Generalization at the Edge of Stability

TL;DR

This paper investigates how training neural networks at the edge of stability, characterized by chaotic dynamics, affects generalization, introducing a new dimension-based theory supported by experiments.

Contribution

It introduces the sharpness dimension, a novel measure linking chaotic optimization dynamics to generalization, supported by theoretical bounds and empirical validation.

Findings

Generalization depends on the full Hessian spectrum and partial determinants.

Chaotic regimes can improve generalization performance.

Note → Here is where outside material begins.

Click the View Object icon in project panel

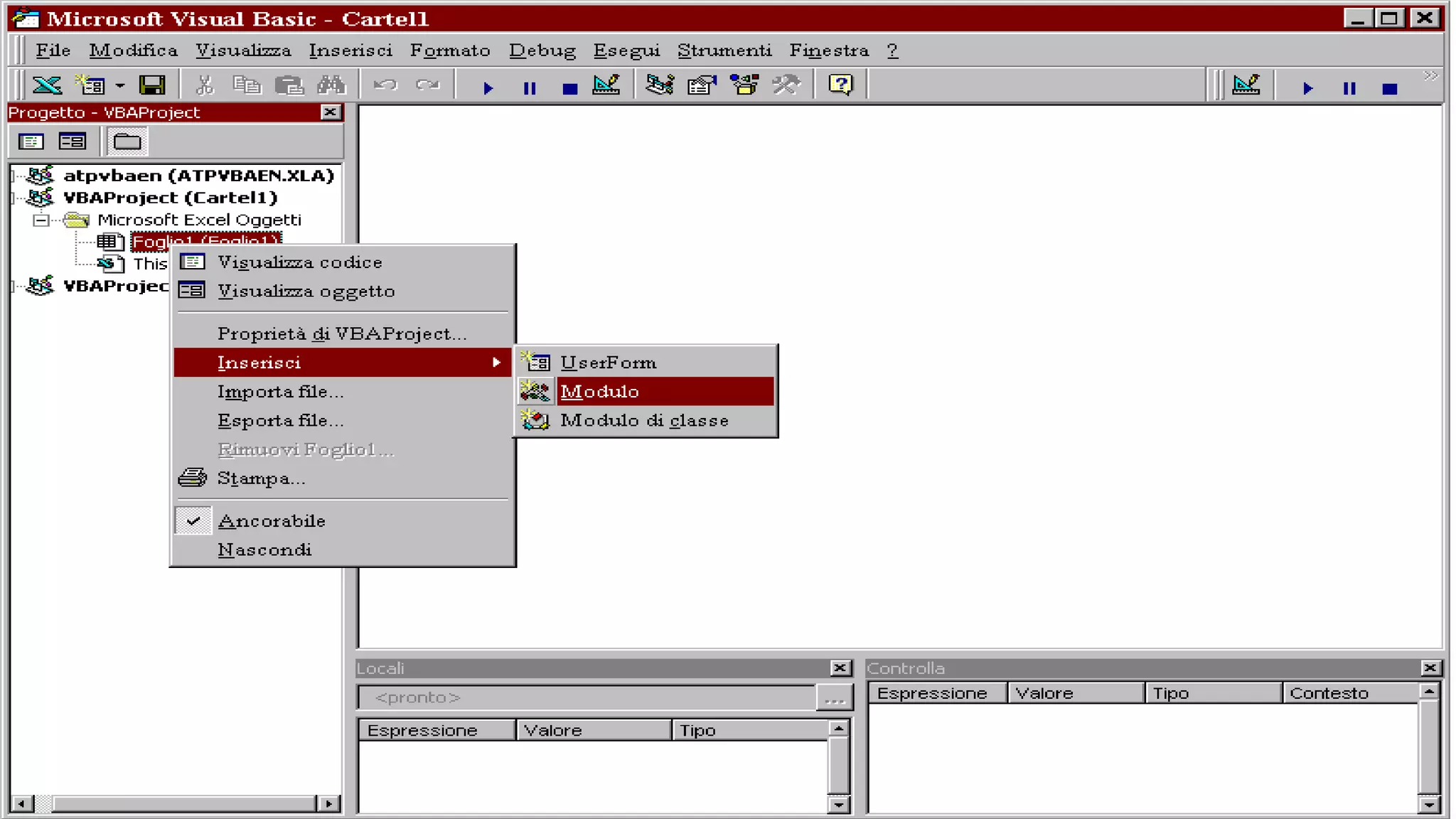point(73,141)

The theory provides insights into the grokking phenomenon.

Abstract

Training modern neural networks often relies on large learning rates, operating at the edge of stability, where the optimization dynamics exhibit oscillatory and chaotic behavior. Empirically, this regime often yields improved generalization performance, yet the underlying mechanism remains poorly understood. In this work, we represent stochastic optimizers as random dynamical systems, which often converge to a fractal attractor set (rather than a point) with a smaller intrinsic dimension. Building on this connection and inspired by Lyapunov dimension theory, we introduce a novel notion of dimension, coined the `sharpness dimension', and prove a generalization bound based on this dimension. Our results show that generalization in the chaotic regime depends on the complete Hessian spectrum and the structure of its partial determinants, highlighting a complexity that cannot be captured by the trace or spectral norm considered in prior work. Experiments across various MLPs and transformers validate our theory while also providing new insights into the recently observed phenomenon of grokking.